GIVEN TEXT: Begin

In English, hope is a somewhat abstract idea of expectation. The word for hope in Hebrew (Tikvah), however, is more concrete. In Hebrew, the word means expectation—and  it also means cord or rope, which comes from a root word that means to bind or to wait for or upon. Tikvah is a rope that we can hang onto when the world seems out of control or when we don't know how to make it through a difficult season in life, like the promise given to the Israelites in captivity in a foreign land. “For I know the plans I have for you declares the Lord, plans for welfare and not for evil, to give you a future and a hope [tikvah]” (Jeremiah 29:11). Is it possible that a rope can give me hope? I can cling to God and cry out with the psalmist, “For thou art my hope [tikvah], O Lord God; thou art my trust from my youth" (Psalm 71:5).

Tikvah is used in the biblical story found in the book of Joshua. As Joshua prepares to lead the Israelites into the promise land, he sends out two spies who come to the house of Rahab, a prostitute. The king of Jericho hears about the two spies and orders Rahab to turn them over, but instead, she hides them on the roof and deceives the king. Rahab is in a vulnerable place and tells the spies, "I know that the Lord has given you this land and that a great fear of you has fallen on us, so that all who live in this country are melting in fear because of you” (Joshua 2:9). This sounds like a hopeless situation.

GIVEN TEXT: End

> _PROMPT A_
Set down the stretch of the passage on tikvah from "Tikvah is used" through "a hopeless situation.", word for word.
> _PROMPT B_
In the passage on tikvah, what does the root word behind tikvah mean?
> _PROMPT C_
Extend the passage on tikvah, picking up right after its last sentence.
The listing that follows comes from a separate source.

RECORDED INFORMATION: Begin

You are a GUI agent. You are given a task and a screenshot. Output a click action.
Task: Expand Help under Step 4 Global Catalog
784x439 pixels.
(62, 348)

RECORDED INFORMATION: End
RECORDED INFORMATION: Begin

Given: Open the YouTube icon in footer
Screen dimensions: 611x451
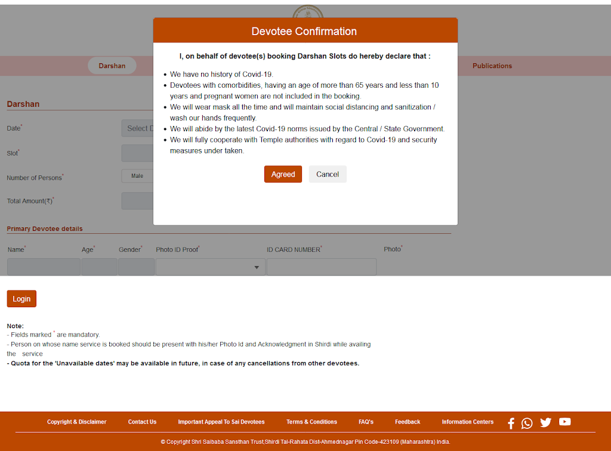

RECORDED INFORMATION: End

> _EXPECTED OUTPUT A_
Tikvah is used in the biblical story found in the book of Joshua. As Joshua prepares to lead the Israelites into the promise land, he sends out two spies who come to the house of Rahab, a prostitute. The king of Jericho hears about the two spies and orders Rahab to turn them over, but instead, she hides them on the roof and deceives the king. Rahab is in a vulnerable place and tells the spies, "I know that the Lord has given you this land and that a great fear of you has fallen on us, so that all who live in this country are melting in fear because of you” (Joshua 2:9). This sounds like a hopeless situation.

> _EXPECTED OUTPUT B_
It means to bind or to wait for or upon.

> _EXPECTED OUTPUT C_
She asks the spies to swear an oath that when Jericho is conquered, they will let Rahab and her family live. The spies say to Rahab, “We shall be free from this oath unless when we come into the land, you tie this cord of scarlet thread [tikvah] in the window through which you let us down and gather into the house your father, mother and your brothers and all your father’s household” (Joshua 2:17-18). The spies keep their word and spare Rahab and her family. The scarlet cord was used here in a literal sense, but it gives us a picture of what hope looks like. The cord was Rahab’s only guarantee that her household would be spared by the Israelites. Though the physical cord had been tied to the window to ensure their safety, Rahab still had to wait for the realization of the spies’ promise. One of the most difficult things to remember is that "hope is rooted in waiting", a concept K. Gallagher beautifully details in her blog ( I imagine Rahab walked through the steps laid out in Romans 12:12—being joyful in the hope that her family would be rescued, patient in the uncertainty, and praying to the one true God that she didn't even know, but hoped would be her salvation.

How do we cling to hope and keep waiting? How do we keep doubt from overwhelming us? In my experience, the answer is rooted in the vital relationships with God, ourselves, and others. The spies needed Rahab in order to leave a dangerous situation; Rahab needed the spies to follow through with their promise to protect her family; Rahab needed to wait and trust the one true God; and Joshua, the leader of the Israelites, needed assurance from God and the people who told him, “Be strong and courageous” (Joshua 1:18).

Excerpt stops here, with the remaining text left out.